A Detailed Numerical Analysis for High-T_c Superconductivity and Physical Analysis of the High-T_c Phase Diagram Based on the U(1) Slave-Boson Approach to the t − J Hamiltonian

Abstract

One of the major theoretical challenges in high-T_c superconductivity is to first reproduce the observed phase diagrams that display the monotonously decreasing pseudogap temperature T^* and the dome-shaped superconducting phase transition temperature T_c in the plane of temperature vs. hole concentration. Earlier Lee and Salk [J. Korean Phys. Soc. 37, 545 (2000); Phys. Rev. B 64, 052501 (2001)] reported a successful reproduction of the phase diagram by providing a realistic gauge theoretic [SU(2)/U(1)] slave-boson approach to the t - J Hamiltonian.
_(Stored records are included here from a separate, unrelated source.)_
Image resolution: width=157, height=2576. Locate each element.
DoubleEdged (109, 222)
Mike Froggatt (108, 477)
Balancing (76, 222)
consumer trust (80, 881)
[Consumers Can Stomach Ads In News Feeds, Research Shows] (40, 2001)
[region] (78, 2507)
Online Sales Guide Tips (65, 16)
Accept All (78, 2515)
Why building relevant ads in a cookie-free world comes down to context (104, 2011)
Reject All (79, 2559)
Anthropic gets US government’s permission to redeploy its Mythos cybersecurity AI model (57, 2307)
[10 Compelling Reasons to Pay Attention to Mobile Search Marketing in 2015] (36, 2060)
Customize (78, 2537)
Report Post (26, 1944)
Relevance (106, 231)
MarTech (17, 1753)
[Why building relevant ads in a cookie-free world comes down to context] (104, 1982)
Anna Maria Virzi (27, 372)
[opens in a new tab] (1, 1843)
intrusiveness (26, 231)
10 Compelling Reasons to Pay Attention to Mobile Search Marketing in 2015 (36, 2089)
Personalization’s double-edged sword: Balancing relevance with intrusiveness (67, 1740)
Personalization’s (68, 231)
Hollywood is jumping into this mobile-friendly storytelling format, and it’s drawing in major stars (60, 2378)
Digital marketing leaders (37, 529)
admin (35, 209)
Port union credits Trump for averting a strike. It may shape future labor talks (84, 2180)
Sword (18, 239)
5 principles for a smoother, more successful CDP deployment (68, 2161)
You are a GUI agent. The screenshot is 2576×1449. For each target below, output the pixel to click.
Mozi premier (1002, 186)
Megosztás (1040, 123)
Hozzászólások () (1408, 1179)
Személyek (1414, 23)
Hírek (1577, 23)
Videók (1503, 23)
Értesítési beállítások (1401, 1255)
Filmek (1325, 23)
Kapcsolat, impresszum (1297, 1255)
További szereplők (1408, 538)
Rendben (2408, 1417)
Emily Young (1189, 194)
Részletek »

Most recently, we [S.-H. S. Salk, Quantum Studies: Mathematics and Foundations 5, 149 (2018)] presented a comprehensive discussion on both the SU(2) and the U(1) approaches from which one can readily understand the intimate relationship between the two formalisms and discussed that both approaches can lead to room-temperature superconductivity with suitably high values of the antiferromagnetic coupling constant J, owing to the demonstration of identical physical propensities, i.e., the higher the J is, the higher the superconducting phase transition temperature T_c is. Here, we discuss hither-to-unreported detailed numerical computations of the phase diagrams by varying the values of J by using the U(1) gauge slave-boson approach to the t − J Hamiltonian. For the sake of testing convergence, we vary the unit-cell lattice sizes from 10 × 10 to a sufficiently large size of 50 × 50. We find that even a small square lattice size of 20 × 20 is seen to show reliable agreement with the results for higher lattice sizes while the 50 × 50 lattice size displays complete convergence in both T*and T_c. In addition, we present a physical analysis of the structure of the high-T_c phase diagram, focusing on the role of the spin pairing order in association with the interplay between the pseudo-gap (spin gap) temperature and the bose-condensation temperature/dome-shaped superconducting phase transition temperature.